Reputation: 11
We have imported a ResNet50 model pretrained on ImageNet and desire to add on the top of it some deconvolutional layers to achieve semantic segmentation.
We're using google colaboratory with Keras and Tensorflow as backend.
import keras
from keras.applications.resnet50 import ResNet50
from keras.layers import Dense, Activation, Conv2DTranspose, Reshape, UpSampling2D
from keras.regularizers import l2
from keras import backend as K;
height = 224 #dimensions of image
width = 224
channel = 3
# Importing the ResNet architecture pretrained on ImageNet
resnet_model = ResNet50(weights = 'imagenet', input_shape=(height, width, channel))
# Removing the classification layer and the last average
resnet_model.layers.pop()
resnet_model.layers.pop()
#resnet_model.summary()
# Upsampling
conv1 = Conv2DTranspose(28, (3,3), strides=(2,2), activation = None, kernel_regularizer=l2(0.))(resnet_model.outputs)
model = Model(inputs=resnet_model.input, outputs=conv1)
We get the following error:
"ValueError: Input 0 is incompatible with layer conv2d_transpose_1: expected ndim=4, found ndim=2"
It seems like the output of our resnet model (without the last two layers) is a mono-dimensional vector but we expect it to be a three dimensional vector.
This is the final output part of "resnet_model.summary()" after the pop
__________________________________________________________________________________________________
Layer (type) Output Shape Param # Connected to
==================================================================================================
input_10 (InputLayer) (None, 224, 224, 3) 0
__________________________________________________________________________________________________
conv1_pad (ZeroPadding2D) (None, 230, 230, 3) 0 input_10[0][0]
__________________________________________________________________________________________________
.
.
.
.
.

▶ Information supplied

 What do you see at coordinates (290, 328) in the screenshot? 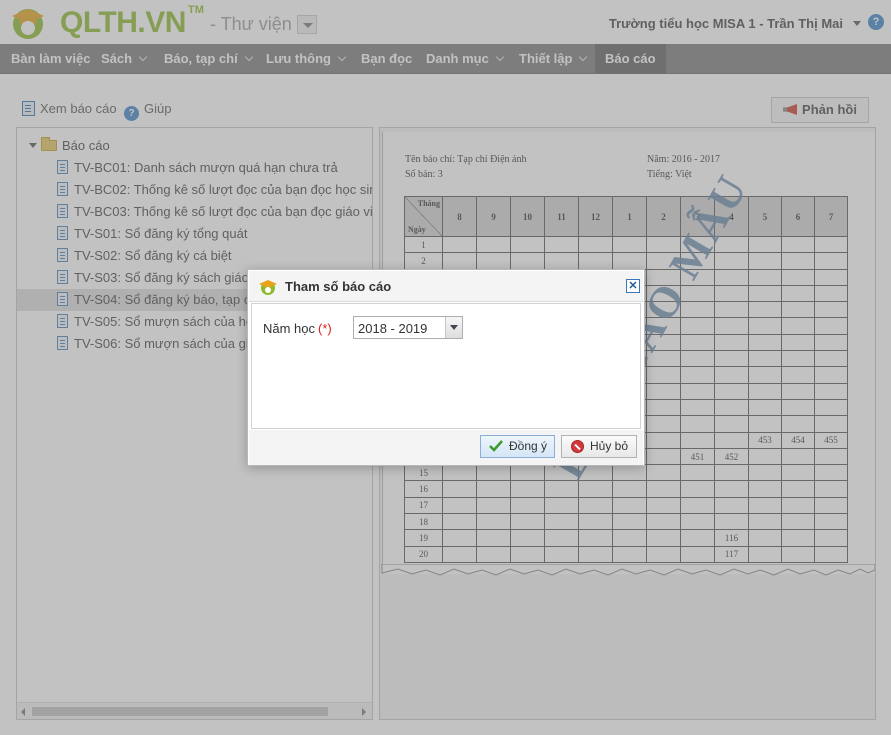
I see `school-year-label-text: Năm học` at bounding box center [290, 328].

==

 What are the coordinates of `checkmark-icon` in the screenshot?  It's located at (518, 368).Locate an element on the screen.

▶ Directive 1
Answer these questions about the ResNet50 segmentation post:
(a) Which environment and backend does the team use?
(b) What height, width, and channel values are set for the image?
(c) According to the error message, what ndim did the layer expect, and what did it find?
▶ Directive 2
Shorten the paragraph in the ResNet50 segmentation post that begins "It seems like the output of our resnet model" and keep its main facts.
The entries were drawn from a separate source, unrelated to the text.

▶ Written answer 1
(a) Google Colaboratory, with Keras and TensorFlow as the backend.
(b) A height of 224, a width of 224, and 3 channels.
(c) It expected ndim=4 and found ndim=2.

▶ Written answer 2
With its last two layers removed, the ResNet model appears to output a one-dimensional vector instead of the expected three-dimensional one.